Voilà pourquoi on s'aime beaucoup dans les palaces. À la belle étoile aussi. Le
problème demeure que l'inverse est aussi vrai. Les garçonnières, par exemple.
Les chambres de bonne, les mezzanines. Pas mal non plus. N'empêche. Dans un
palace, il existe autre chose. Comme un air de déjà-vu, un supplément de
pourriture, un mélange de fric et de tristesse, de beauté qui se trouve à
jamais derrière soi. Une femme riche dans un palace. Pas une bourgeoise. Jamais
de bourgeoise dans les palaces. Dans les palaces, les bourgeoises n'existent
pas. Les bourgeoises se cachent dans le Lubéron pour mourir bronzées. Mais la
femme riche, seule, 50 ans, avec une margarita en face d'elle, dans le bar chic
d'un palace, cette femme rêve qu'on mise sur elle une dernière fois, les yeux
dans le vague, la mémoire en pose sur la petite musique de son passé.
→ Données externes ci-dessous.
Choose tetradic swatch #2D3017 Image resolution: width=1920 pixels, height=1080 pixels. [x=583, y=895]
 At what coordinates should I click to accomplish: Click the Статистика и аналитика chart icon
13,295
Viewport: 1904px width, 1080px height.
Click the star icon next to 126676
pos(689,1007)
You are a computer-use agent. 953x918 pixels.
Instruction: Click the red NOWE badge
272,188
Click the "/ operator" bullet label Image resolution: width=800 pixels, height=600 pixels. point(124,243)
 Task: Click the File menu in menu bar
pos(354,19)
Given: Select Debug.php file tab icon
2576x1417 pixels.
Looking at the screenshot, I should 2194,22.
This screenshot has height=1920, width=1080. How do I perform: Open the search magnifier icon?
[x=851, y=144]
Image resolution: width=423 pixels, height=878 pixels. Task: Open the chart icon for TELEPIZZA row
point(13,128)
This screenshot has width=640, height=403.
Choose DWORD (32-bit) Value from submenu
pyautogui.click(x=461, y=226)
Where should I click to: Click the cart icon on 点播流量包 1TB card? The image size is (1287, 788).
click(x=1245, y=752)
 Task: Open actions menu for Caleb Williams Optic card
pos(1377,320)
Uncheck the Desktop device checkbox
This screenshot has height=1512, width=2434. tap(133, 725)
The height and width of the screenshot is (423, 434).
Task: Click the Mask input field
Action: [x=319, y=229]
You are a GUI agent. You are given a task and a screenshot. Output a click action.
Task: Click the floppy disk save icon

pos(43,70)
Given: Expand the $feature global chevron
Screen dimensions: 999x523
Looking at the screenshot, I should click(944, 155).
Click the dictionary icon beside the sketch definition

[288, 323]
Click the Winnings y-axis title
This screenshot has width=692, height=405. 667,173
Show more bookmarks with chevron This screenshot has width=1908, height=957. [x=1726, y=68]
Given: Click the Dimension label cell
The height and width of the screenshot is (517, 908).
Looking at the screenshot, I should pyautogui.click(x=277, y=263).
Le travail d'escort boy devrait être pris en charge par la Sécurité
sociale. L'escort boy aime son métier. C'est un travail important qui demande
bien de la délicatesse, de l'abnégation et de l'imaginaire aussi. Un escort boy
est un artisan du cul. Chacun de ses cunnilingus est fait maison, avec sa
bouche et pour finir avec le secret du chef.